Exercise instructions :: Through to the final line, write out the records below exactly, omitting any images they contain.

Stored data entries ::
* * *

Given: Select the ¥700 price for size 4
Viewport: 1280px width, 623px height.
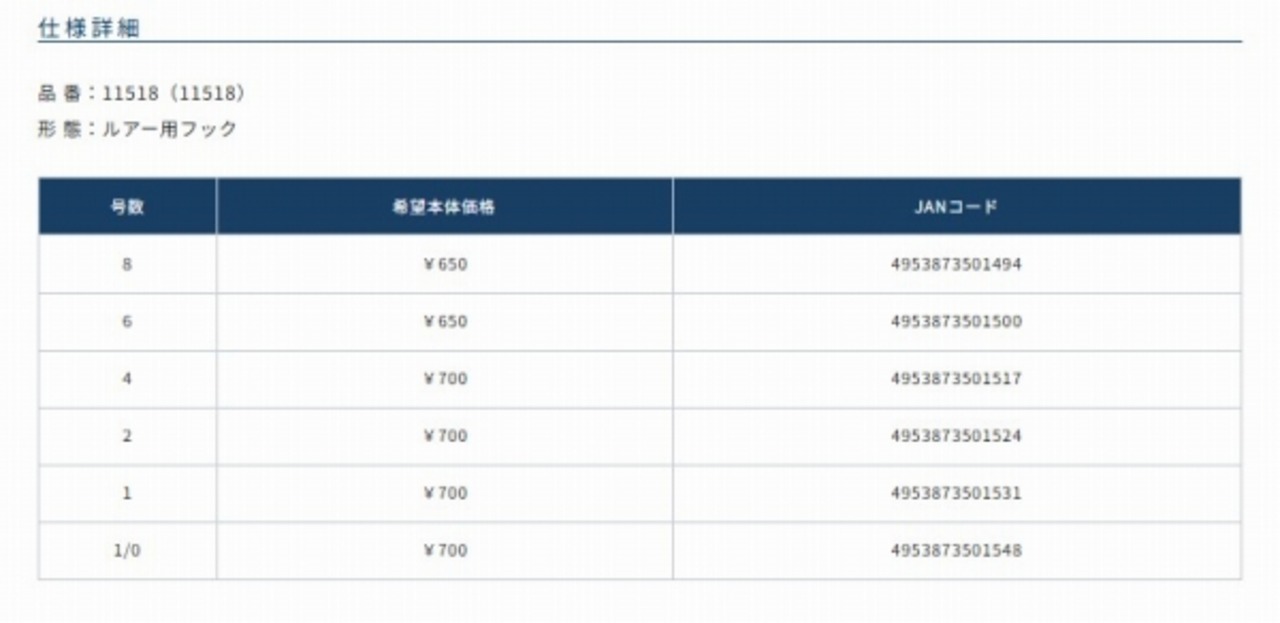Looking at the screenshot, I should point(445,379).
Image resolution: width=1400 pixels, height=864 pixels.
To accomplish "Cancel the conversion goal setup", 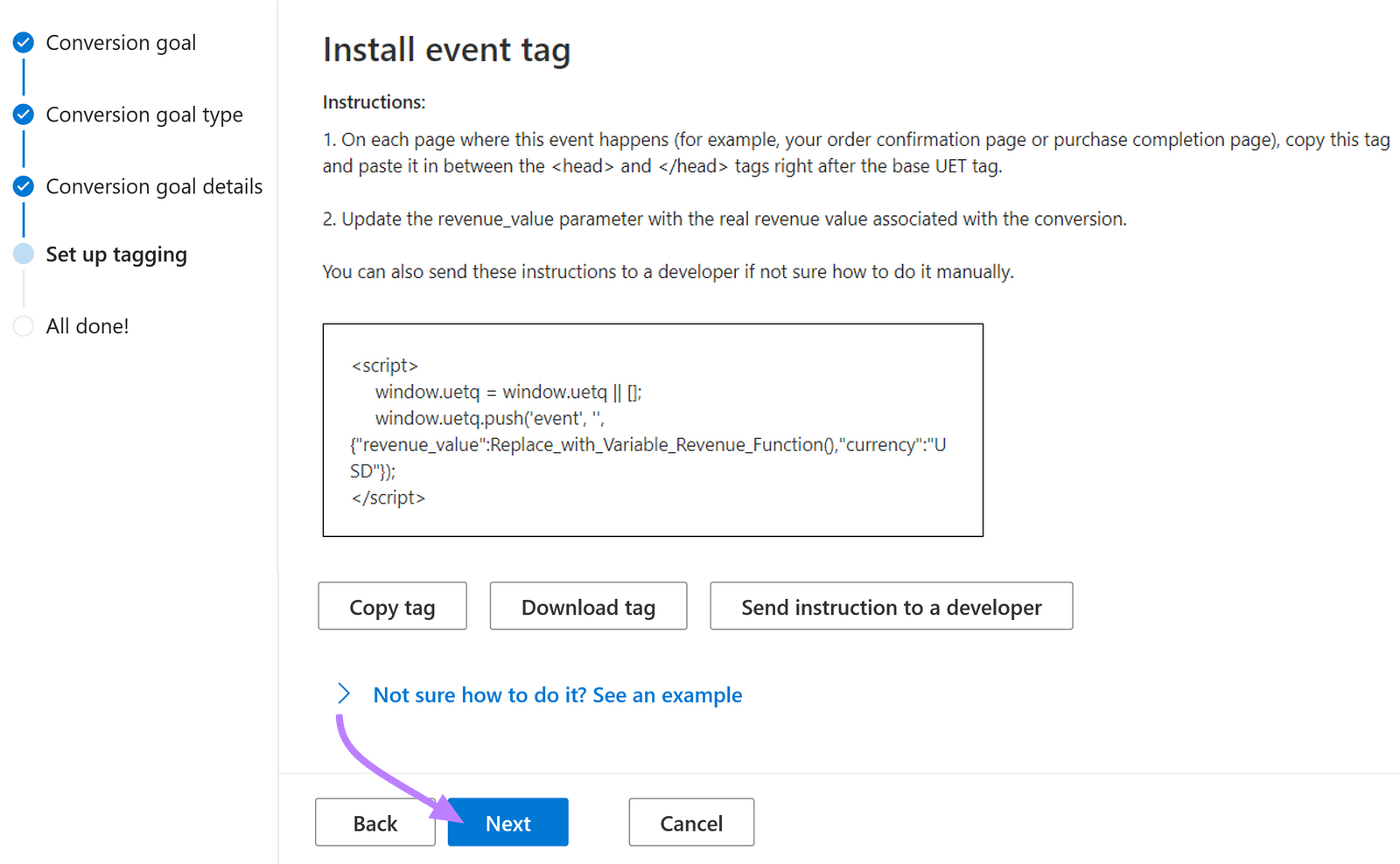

* * *

Answer box ::
Given: Select the ¥700 price for size 4
Viewport: 1280px width, 623px height.
Looking at the screenshot, I should point(445,379).
Image resolution: width=1400 pixels, height=864 pixels.
To accomplish "Cancel the conversion goal setup", 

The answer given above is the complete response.